**Quoted text:**
## start
Browser Language Detection and Redirection [en]

[fr] Une explication de la méthode que j'ai suivie pour que http://stephanie-booth.com redirige le visiteur soit vers la version anglaise du site, soit la française, en fonction des préférences linguistiques définies dans son navigateur.

**Update, 29.12.2007: scroll to the bottom of this post for a more straightforward solution, using Multiviews.**

I’ve been working on [stephanie-booth.com](http://stephanie-booth.com) today. One of my objectives is the add an [English version](http://stephanie-booth.com/en/) to the previously [French-only site](http://stephanie-booth.com/fr/).

I’m doing this by using two separate installations of WordPress. The content in both languages should be roughly equivalent, and I’ll write a WordPress plugin which allows to “automate” the process of linking back and forth from equivalent content in different languages.

What I did today is solve a problem I’ve been wanting to attack for some time now: use people’s browser settings to direct them to the “correct” language for the site. Here is what I learnt in the process, and how I did it. It’s certainly not the most elegant way to do things, so let me know if you have a better solution by using the comments below.

First, what I needed to know was that the browser language preferences are sent in the HTTP_ACCEPT_LANGUAGE header (HTTP header). First, I thought of [capturing the information through PHP](http://www.webdeveloper.com/forum/showpost.php?s=d989341270ceae8820a3bc1c6273dc9e&p=217863&postcount=2), but I discovered that Apache (logical, if you think of it) could handle it directly.

[This tutorial was useful in getting me started](http://www.ibm.com/developerworks/library/wa-apac.html), though I think it references an older version of Apache. Out of the horses mouth, [Apache content negotiation](http://httpd.apache.org/docs/2.0/content-negotiation.html) had the final information I needed.

I’ll first explain the brief attempt I did with Multiviews (because it can come in handy) before going through the setup I currently have.

### Multiviews

In this example, you request a file, e.g. test.html which doesn’t physically exist, and Apache uses either test.html.en or test.html.fr depending on your language preferences. You’ll still see test.html in your browser bar, though.

To do this, add the line:

Options +Multiviews

to your .htaccess file. Create the files test.html.en and test.html.fr with sample text (“English” and “French” will do if you’re just trying it out).

Then, request the file test.html in your browser. You should see the test content of the file corresponding to your language settings appear. Change your browser language prefs and reload to see what happens.

This is pretty neat, but it forces you to open a file — and I wanted / to redirect either to /en/ or to /fr/.

It’s explained pretty well in [this tutorial I already linked to](http://www.ibm.com/developerworks/library/wa-apac.html), and [this page has some useful information](http://unix.org.ua/orelly/linux/apache/ch06_03.htm) too.

### Type maps

I used a type map and some PHP redirection magic to achieve my aim. A type map is not limited to languages, but this is what we’re going to use it for here. It’s a text file which you can name menu.var for example. In that case, you need to add the following line to your .htaccess so that the file is dealth with as a type map:

AddHandler type-map .var

Here is the content of my type-map, which I named menu.var:

URI: en.php
Content-Type: text/html
Content-Language: en, en-us, en-gb

URI: fr.php
Content-Type: text/html
Content-Language: fr, fr-ch, fr-qc

Based on my tests, I concluded that the value for URI in the type map cannot be a directory, so I used a little workaround. This means that if you load menu.var in the browser, Apache will serve either en.php or fr.php depending on the content-language the browser accepts, and these two PHP files redirect to the correct URL of the localized sites. Here is what en.php looks like:

And fr.php, logically:

Just in case somebody came by with a browser providing neither English nor French in the HTTP_ACCEPT_LANGUAGE header, I added this line to my .htaccess to catch [any 406 errors (“not acceptable”)](http://www.checkupdown.com/status/E406.html):

ErrorDocument 406 /en.php

So, if something goes wrong, we’re redirected to the English version of the site.
## end
**Extracted records:**
## start
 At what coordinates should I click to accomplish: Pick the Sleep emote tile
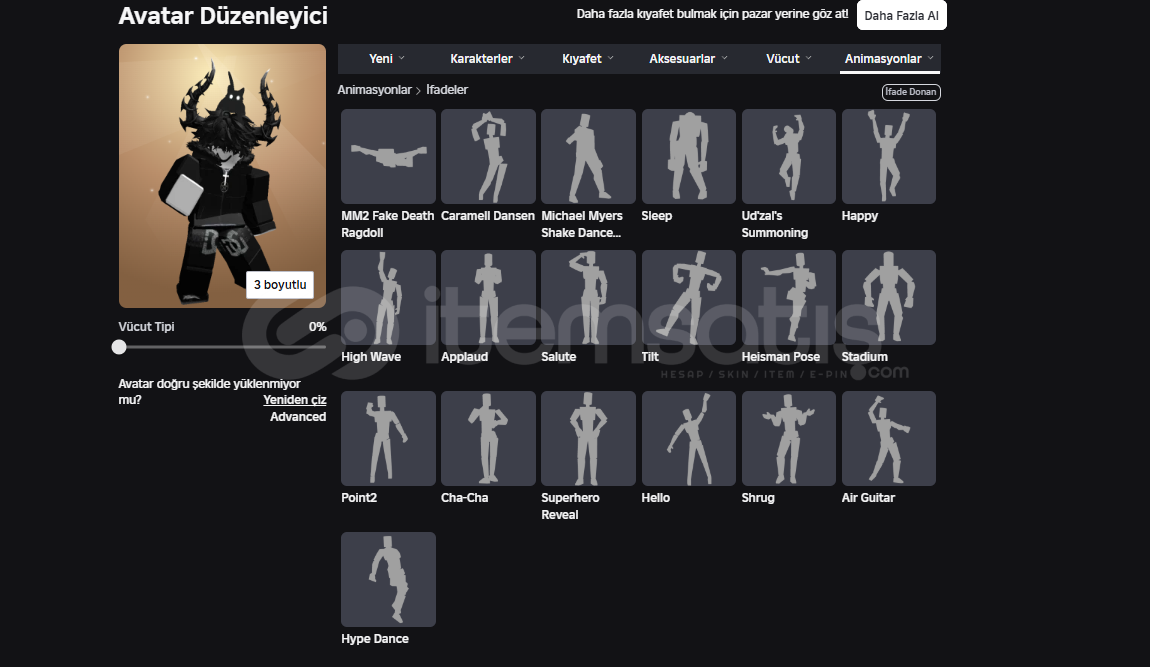tap(688, 156)
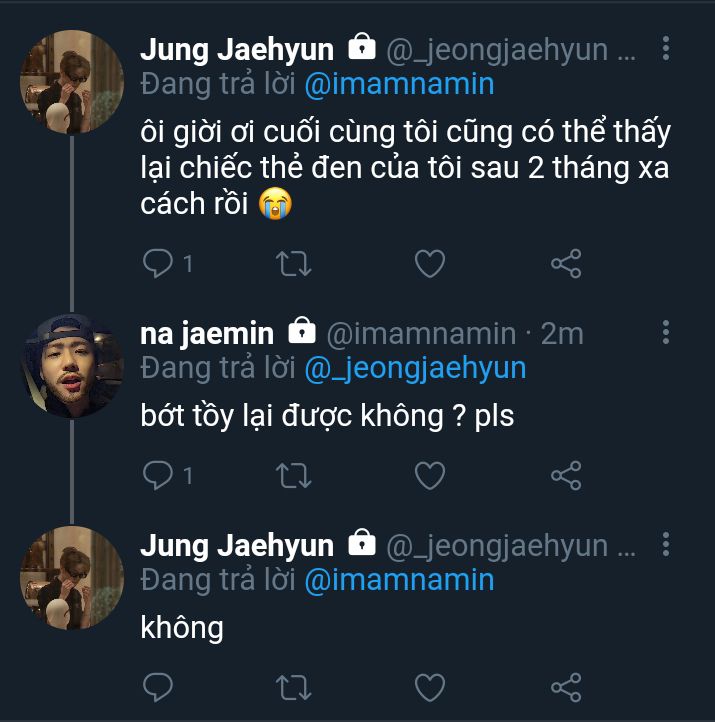Image resolution: width=715 pixels, height=722 pixels.
Task: Retweet the "không" tweet
Action: click(293, 687)
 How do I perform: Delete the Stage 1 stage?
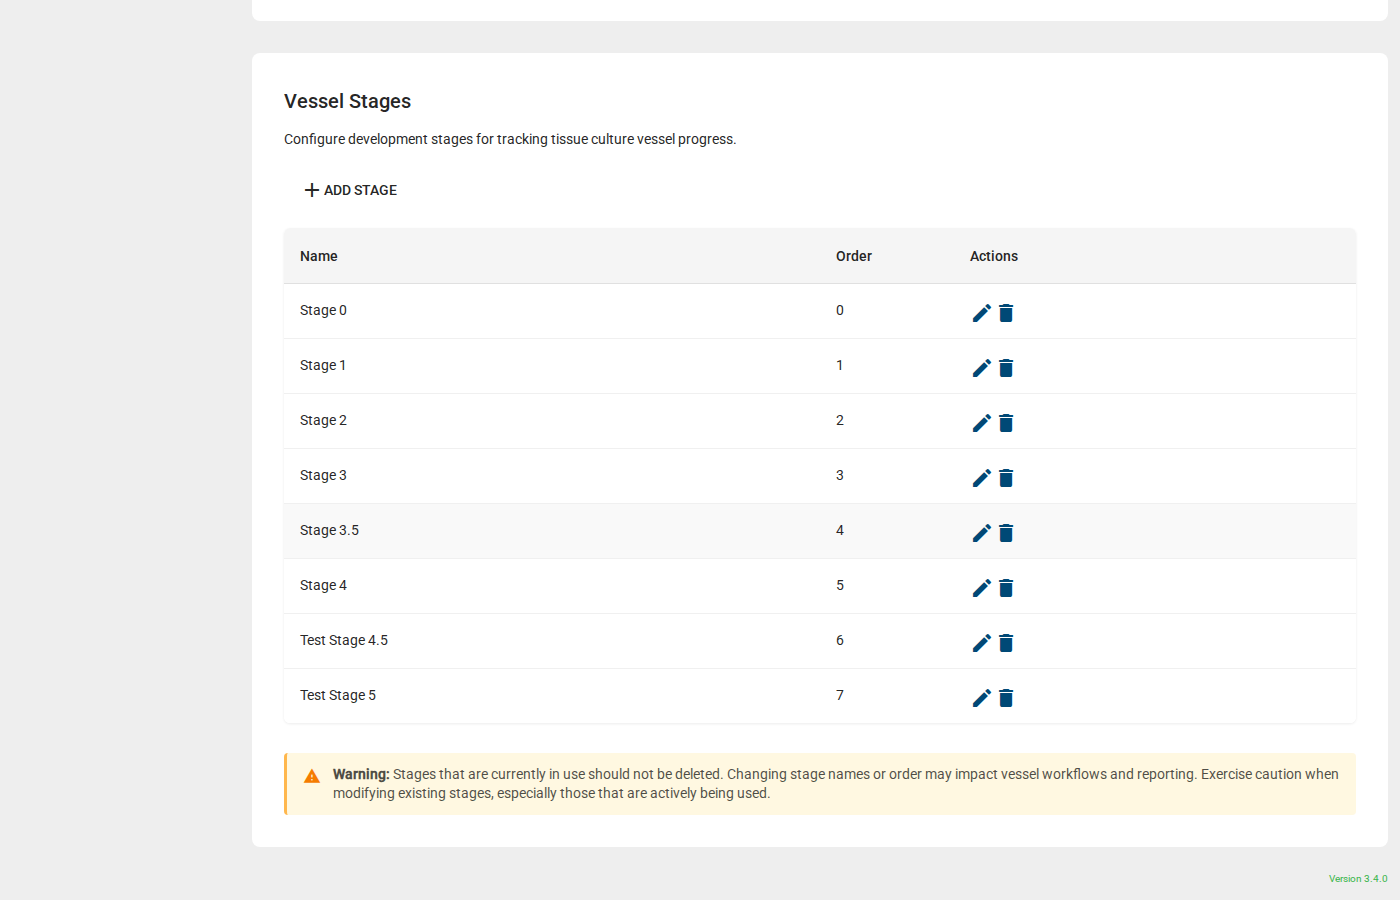click(1006, 367)
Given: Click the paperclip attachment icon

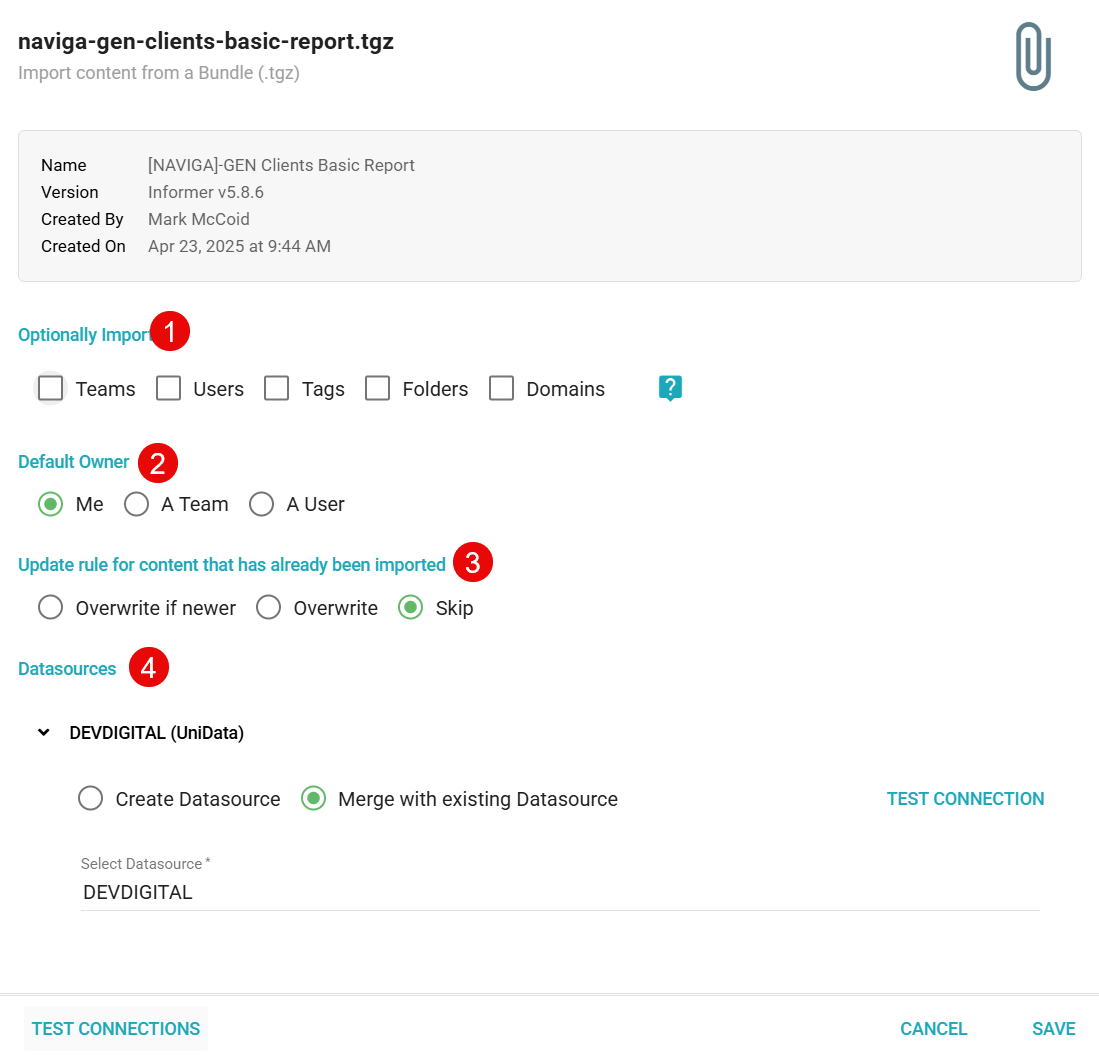Looking at the screenshot, I should (1033, 58).
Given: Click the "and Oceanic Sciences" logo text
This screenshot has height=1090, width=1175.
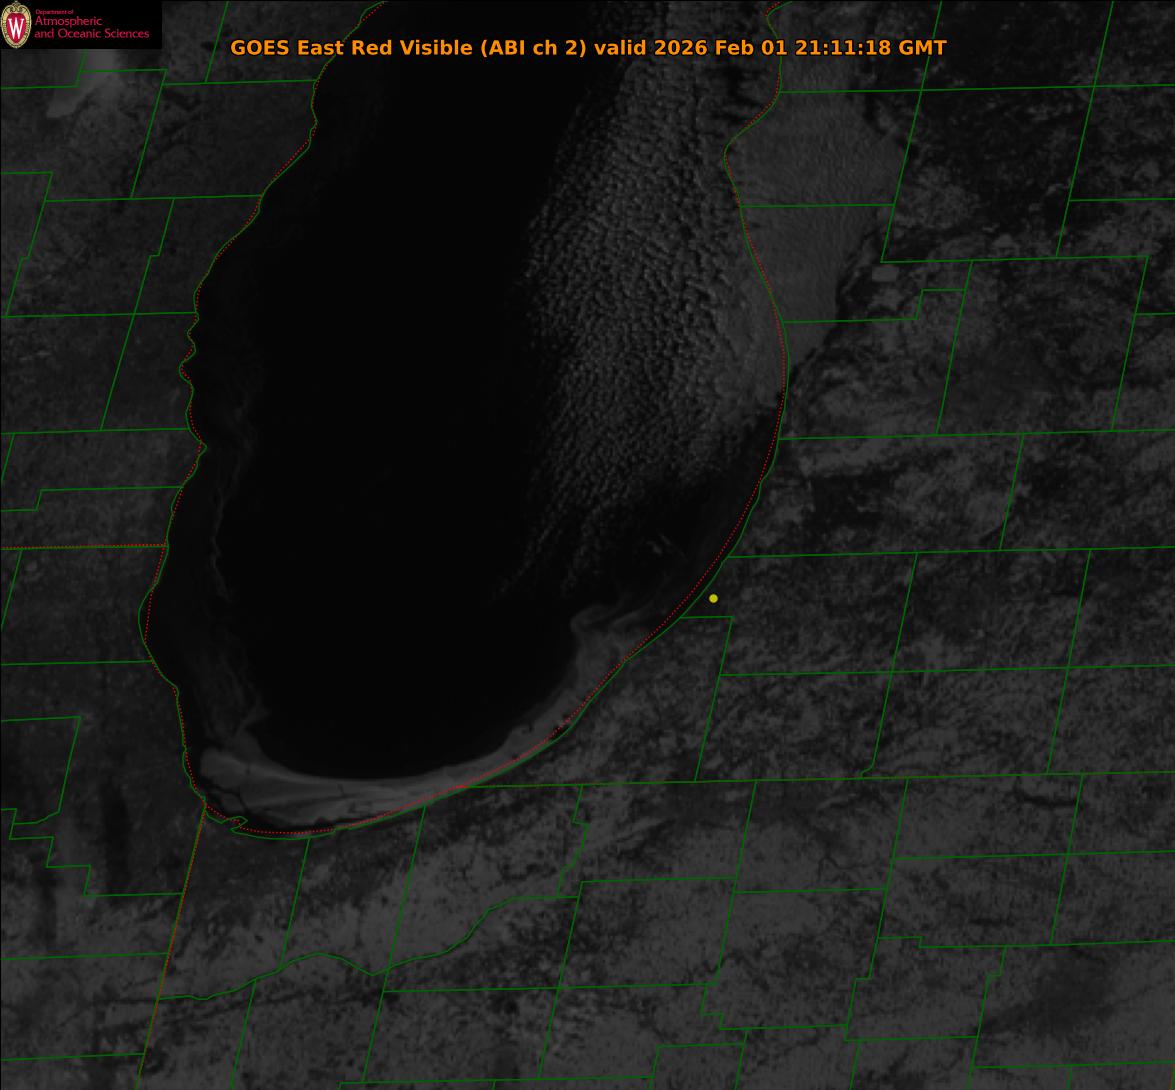Looking at the screenshot, I should tap(91, 34).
## end
**Exercise brief:** Reproduce the passage of the post on browser language redirection that begins at the words "What I did today" and stops after "the comments below.". The lines are separate material and have nothing to do with the post on browser language redirection.

**Finished exercise:**
What I did today is solve a problem I’ve been wanting to attack for some time now: use people’s browser settings to direct them to the “correct” language for the site. Here is what I learnt in the process, and how I did it. It’s certainly not the most elegant way to do things, so let me know if you have a better solution by using the comments below.